- The House January 6 panel is split on whether to issue a referral of Trump, per the NYT.
- The criminal referral, which would require a full House vote, would be sent to the Justice Department.
- There's an ongoing debate on whether a referral would tarnish the DOJ's growing investigation.
The leaders of the House committee probing the Capitol riot on January 6, 2021, are split on whether to issue a criminal referral to the Justice Department of former President Donald Trump, according to The New York Times.
A criminal referral has no concrete legal effect but would allow Congress to notify the Justice Department of the possibility of criminal conduct.
However, there is a debate on whether a referral would tarnish the Justice Department's growing investigation into the origins of the January 6 riot.
The House committee previously found former top Trump aides Steve Bannon and Mark Meadows in contempt of Congress for refusing to answer questions about the Capitol attack and referred the matter to the DOJ.
Since last year, a group of ex-federal prosecutors working for the January 6 panel have been chronicling the insurrection and the effort by Trump and his loyalists to overturn the former president's 2020 election loss to now-President Joe Biden.
The January 6 panel is set to release a report on what it has uncovered over the past year, but the committee has recently said it was mulling a criminal referral that would press Attorney General Merrick Garland to initiate a criminal investigation into Trump, according to The Times.
The leaders of the committee felt that they had enough evidence for a referral, per The Times.
But several Democrats are hesitant to issue a referral as Trump continues to tease a 2024 presidential bid.
The panel's shift in their thinking regarding a criminal referral came after a federal judge said in a March ruling that Trump "likely" obstructed Congress when he sought to halt the certification of the Electoral College results on January 6.
The ruling prodded some panel members and staffers to say that there was enough of a paper trail "to justify calling for a prosecution for obstructing a congressional proceeding and conspiring to defraud the American people," according to The Times.
However, the actual ruling would have much more of an impact on Garland than a referral, according to individuals with knowledge of the situation who spoke with The Times. The members and staffers who are cautious about issuing a criminal referral point to the potential impression that Garland was looking to probe Trump due to pressure from Democrats in Congress.
If the final report omits a referral letter to Garland, the revelations "would still provide federal prosecutors with the evidence the committee uncovered — including some that has not yet become public," according to The Times.
Democratic Rep.
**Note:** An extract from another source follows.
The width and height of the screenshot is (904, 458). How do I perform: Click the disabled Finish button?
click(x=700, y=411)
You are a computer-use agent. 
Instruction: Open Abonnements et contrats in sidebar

Zoe Lofgren of California, a member of the January 6 committee, doesn't feel that a criminal referral is necessary.
"Maybe we will, maybe we won't," she told the newspaper of a referral. "It doesn't have a legal impact."
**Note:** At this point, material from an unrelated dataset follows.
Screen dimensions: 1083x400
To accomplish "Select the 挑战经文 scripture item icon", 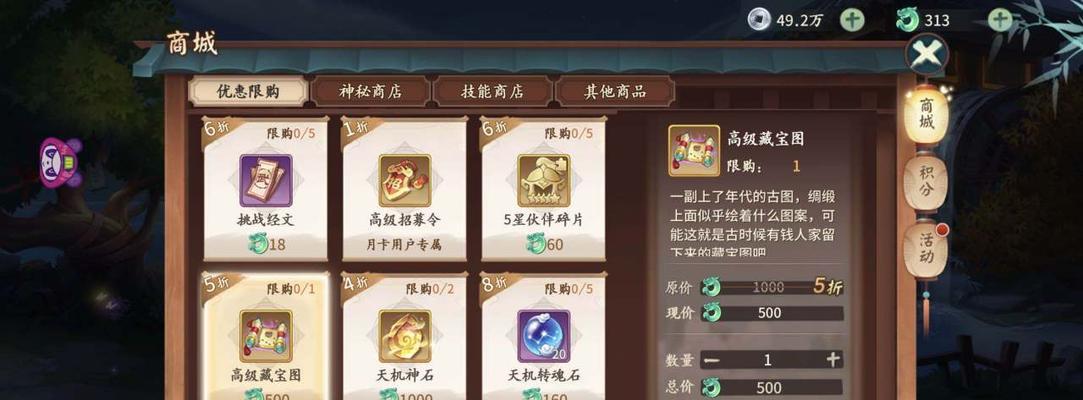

The panel is aiming to conduct public hearings next month and in June, with a final report set to be released in September.
"We have completed a substantial amount of work," Lofgren told The Times. "We're going to accomplish — we hope — what we set out to do, which is to tell the entire story of what happened, the events of the 6th and the events that led up to the day."
Democratic Rep. Elaine Luria of Virginia, another member of the committee, feels that the committee should issue a referral for any potential crimes.
"I would say that I don't agree with what some of my colleagues have said about this," she said on MSNBC earlier this month. "I think it's a lot more important to do what's right than it is to worry about the political ramifications."